▶ [Document section]:
* start *
CAUTION: Arriving in the country without a major currency such as euros or US dollars is not recommended, especially if one has not obtained a visa prior to arrival. Travellers cheques and cash can be exchanged at the airport.

  • If you have a prior arrangement, many hotels will send a vehicle to pick up pre-booked guests from the airport.

By car

One way to get in from Sudan is via the border village of Metema.

One way to get in from Kenya is via the border town of Moyale. The road from Kenya to Ethiopia through the town of Moyale is much better and well maintained. On the Kenyan side of Moyale the road is horrible and is known for banditry so be careful and make sure you have plenty of time, at least 24 hours, to travel from Moyale to Nairobi.

By bus

  • Public transportation brings you to the border. To/from Sudan or Kenya you just walk to the other side. If you arrive at the border towns late at night, try not to cross the border in the dark. Wait in the town and do your traveling in the morning.
  • Buses that cover some distance start in early morning. This implies that if you arrive during the day you would be stuck at least until the next morning.
  • From Gedaref (Sudan) catch a bumpy bus or truck (700 SDnr) to the border. The Sudanese side consists of several small villages and a tiny town. In Ethiopia you could find better, but basic, accommodation. Buses leaving for Gonder dry up by mid-afternoon so you must either arrive early at the border or spend the night in Metema (around 50 birr).
  • From Djibouti you can take a small bus to the border (2-3 hr) where you will find buses to Dire Dawa. This road is a dirt track and the trip takes at least half a day, at nightfall the bus stops and you resume travel the next day. From Ethiopia into Djibouti, a bus leaves supposedly around midnight (buy tickets during the day at the office in the centre of Dire Dawa). This arrives at the Djibouti border in the morning where you change onto a different bus to get to Djibouti City. It is a good idea to take a tuk-tuk (auto-rickshaw) to the bus station as hyenas wander the streets of Dire Dawa at night.
* end *
▶ [Exercise tasks]:
1. According to the travel passage, how much time should a traveler allow for the trip from Moyale to Nairobi?
2. Reproduce the travel passage word for word from "CAUTION: Arriving in" to "Moyale to Nairobi.".
3. Carry on writing the travel passage on overland routes into Ethiopia, picking up after its final sentence.
None of the data is needed for this work.

▶ [Data block]:
* start *
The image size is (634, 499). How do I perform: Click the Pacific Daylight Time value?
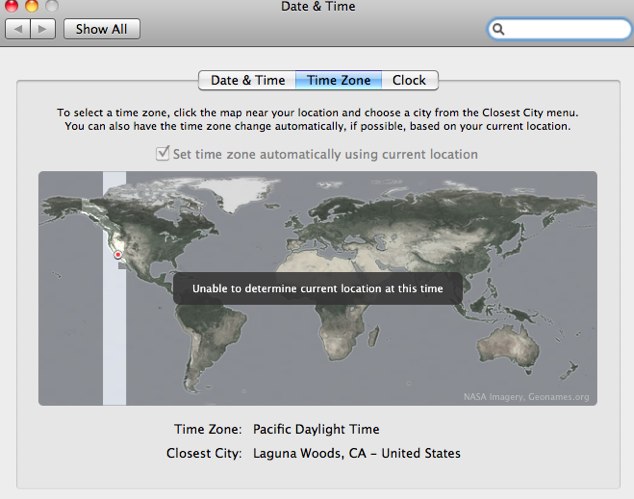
* end *
▶ [The replies]:
1. At least 24 hours.

2.
CAUTION: Arriving in the country without a major currency such as euros or US dollars is not recommended, especially if one has not obtained a visa prior to arrival. Travellers cheques and cash can be exchanged at the airport.

  • If you have a prior arrangement, many hotels will send a vehicle to pick up pre-booked guests from the airport.

By car

One way to get in from Sudan is via the border village of Metema.

One way to get in from Kenya is via the border town of Moyale. The road from Kenya to Ethiopia through the town of Moyale is much better and well maintained. On the Kenyan side of Moyale the road is horrible and is known for banditry so be careful and make sure you have plenty of time, at least 24 hours, to travel from Moyale to Nairobi.

3.
By train

As of September 6th, 2013 train service between Dire Dawa and Djibouti City have started first trials on newly reconstructed Ethiopian railways.[2]

Get around

By plane

Ethiopian Airlines [3] is reasonably priced and has fairly comprehensive domestic services. Flights are often overbooked, so it is essential to reconfirm your tickets at least a day in advance and show up at the airport on time. If you forget to reconfirm, they will assume you aren't going to show up and may give away your seats.

Tip: Booking tickets for Ethiopian Airlines online can be very expensive when compared with booking at their office in Addis Ababa. For example, the route Addis -> Gonder -> Lallibella -> Addis was quoted online for $450 whereas at their booking office (at the Hilton in Addis) the ticket cost only $150. As of May2013 this was not the case - R/T flight from Addis/Lalibela was quite expensive at $330pp, regardless of whether you booked online or at the office in person.

By bus

There is a comprehensive network of cheap buses along the major roads, although these are slow and basic. Buses travelling shorter distances generally leave whenever they have filled up with passengers (in practice, this means once an hour or so); nearly all long-distance buses leave at dawn (06:00 Central European time, and 12:00 Ethiopian time). Buses do not travel at night; they will stop before sundown in a town or village with accommodation for the passengers, or, between Dire Dawa and Djibouti, by the roadside in the country. Between some cities (e.g. Adama and Addis Ababa), minibuses will run after the larger buses have stopped for the night. Everyone on the bus must have a seat by law -- this prevents overcrowding, but often makes it difficult to catch a bus from an intermediate point on a route. If planning to travel by bus, keep in mind that the vehicles are old and very dusty and the roads are bad. Ethiopians do not like opening the bus windows, so it gets hot and stuffy inside by afternoon. If you like fresh air, sit as close to the driver or one of the doors as possible as the driver keeps his window open and the conductor and his assistant often have the door windows open.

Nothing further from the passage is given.